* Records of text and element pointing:
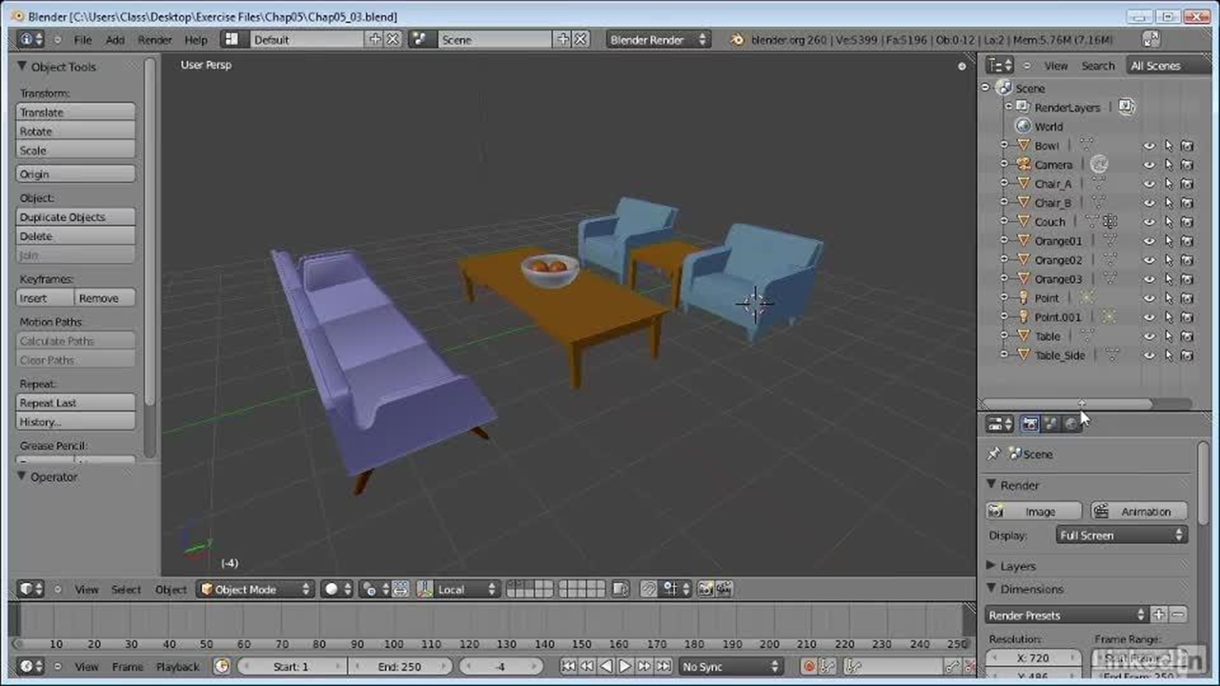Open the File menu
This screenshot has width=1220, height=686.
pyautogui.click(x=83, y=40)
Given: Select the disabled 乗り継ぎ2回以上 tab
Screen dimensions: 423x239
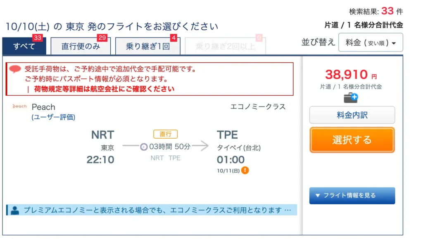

* Challenge:
Recast every line of the records above as a numbered list, skipping any blank lines and leaving the pictures out.

* The result:
1. Open the File menu
2. This screenshot has width=1220, height=686.
3. pyautogui.click(x=83, y=40)
4. Given: Select the disabled 乗り継ぎ2回以上 tab
5. Screen dimensions: 423x239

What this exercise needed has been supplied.